RNase Protection Assay—To generate an antisense riboprobe for PvAlf, a 438-bp fragment corresponding to the acidic activation domain (11) was PCR-amplified and cloned into pPCR-Script®. Riboprobes to the 3' end of the uidA coding region and the 18 S region were as described in Ref. 3. Radiolabeled ³²P, antisense uidA, PvAlf, and 18 S riboprobes of 310 nucleotides, 529 nucleotides, or 200 nucleotides, respectively, were synthesized using T3 or T7 RNA polymerase on a HindIII- or EcoRI-linearized plasmid by in vitro transcription (MEGA-script^TM kit; Ambion). Total RNA was isolated from leaves using RNeasy^TM Plant Mini Kit (Qiagen). RNase protection assays were conducted with 10 µg of total RNA using a RPAIII kit^TM (Ambion). RNA from line 58.1A was used as a negative control for uidA and PvAlf transcripts, and RNA from line PvAlf-14 was used as a positive control for PvAlf mRNA (3). The protected fragments were analyzed by electrophoresis in a 5% polyacrylamide 8 M urea gel.

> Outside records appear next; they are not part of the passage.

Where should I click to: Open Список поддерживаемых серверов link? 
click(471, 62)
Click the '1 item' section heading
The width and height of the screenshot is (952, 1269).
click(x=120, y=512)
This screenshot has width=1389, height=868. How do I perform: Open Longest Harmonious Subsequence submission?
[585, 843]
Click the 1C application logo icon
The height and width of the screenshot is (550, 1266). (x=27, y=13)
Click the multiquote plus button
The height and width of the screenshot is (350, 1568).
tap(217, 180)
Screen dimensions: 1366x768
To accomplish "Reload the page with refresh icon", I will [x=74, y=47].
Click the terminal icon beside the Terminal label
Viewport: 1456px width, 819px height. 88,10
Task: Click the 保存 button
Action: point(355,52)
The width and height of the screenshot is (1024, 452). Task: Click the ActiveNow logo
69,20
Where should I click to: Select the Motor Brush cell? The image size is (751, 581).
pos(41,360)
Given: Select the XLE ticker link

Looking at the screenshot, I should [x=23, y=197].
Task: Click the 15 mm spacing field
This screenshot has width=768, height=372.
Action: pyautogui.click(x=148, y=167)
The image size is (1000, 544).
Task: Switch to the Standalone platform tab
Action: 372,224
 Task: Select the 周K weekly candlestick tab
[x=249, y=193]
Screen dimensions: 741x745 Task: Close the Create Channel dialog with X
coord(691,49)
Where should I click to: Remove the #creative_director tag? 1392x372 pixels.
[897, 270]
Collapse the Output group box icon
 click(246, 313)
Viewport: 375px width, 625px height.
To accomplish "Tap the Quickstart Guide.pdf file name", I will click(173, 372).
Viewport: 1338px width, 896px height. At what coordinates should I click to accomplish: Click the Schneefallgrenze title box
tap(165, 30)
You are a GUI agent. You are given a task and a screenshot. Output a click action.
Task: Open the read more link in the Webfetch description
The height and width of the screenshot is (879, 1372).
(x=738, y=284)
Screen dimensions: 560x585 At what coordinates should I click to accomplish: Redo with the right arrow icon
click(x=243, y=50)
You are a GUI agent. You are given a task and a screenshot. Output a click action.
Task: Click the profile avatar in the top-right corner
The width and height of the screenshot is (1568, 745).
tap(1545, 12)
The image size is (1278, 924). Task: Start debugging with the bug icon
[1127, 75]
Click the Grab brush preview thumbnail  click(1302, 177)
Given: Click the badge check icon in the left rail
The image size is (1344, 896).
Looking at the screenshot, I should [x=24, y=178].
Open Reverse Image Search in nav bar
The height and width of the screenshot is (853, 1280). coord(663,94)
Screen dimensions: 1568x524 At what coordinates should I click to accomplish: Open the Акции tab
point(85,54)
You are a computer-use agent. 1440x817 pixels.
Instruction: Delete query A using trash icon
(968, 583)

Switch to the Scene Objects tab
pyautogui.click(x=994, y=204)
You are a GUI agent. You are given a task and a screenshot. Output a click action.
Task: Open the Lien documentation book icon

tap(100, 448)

RT-PCR Analysis—Total RNA (0.5 µg), isolated from Arabidopsis leaves using an RNeasy Plant Mini Kit and digested with RNase-free DNase (Qiagen), was subjected to RT-PCR analysis employing the Qiagen one-step RT-PCR kit. The RT-PCR reactions included 0.6 µM gene-specific primer and 0.08 µM EF1-specific primer (as an internal control). Primer sequences used in assessing transcript abundance and reaction conditions are provided as supplemental material. Following RT-PCR, the products were resolved using agarose (1%) gel electrophoresis and stained with ethidium bromide (1 µg/µl). Images of the stained gels were captured using a digital camera, and relative densitometric intensity (pixels/mm²), normalized relative to EF-1 (internal control), was obtained using MacBAS v2.5 software (Fuji, Tokyo, Japan). Values shown are for RT-PCR analyses of two entirely independent experiments and were within the linear amplification range.

	RESULTS

TOP ABSTRACT INTRODUCTION EXPERIMENTAL PROCEDURES RESULTS DISCUSSION REFERENCES

 
Involvement of DNA Replication in PvALF- and ABA-mediated Activation of the phas Promoter—Various inhibitors were used to investigate the involvement of DNA replication in PvALF- and ABA-mediated activation of the phas promoter. Mimosine inhibits nascent chain elongation by affecting deoxynucleotide metabolism (26); HU inhibits ribonucleotide diphosphate reductase, thereby depleting cellular dNTP concentration and causing DNA replication arrest (27); roscovitine, a cyclin-dependent kinase inhibitor, blocks the cell cycle at the G₁ to S phase transition (28).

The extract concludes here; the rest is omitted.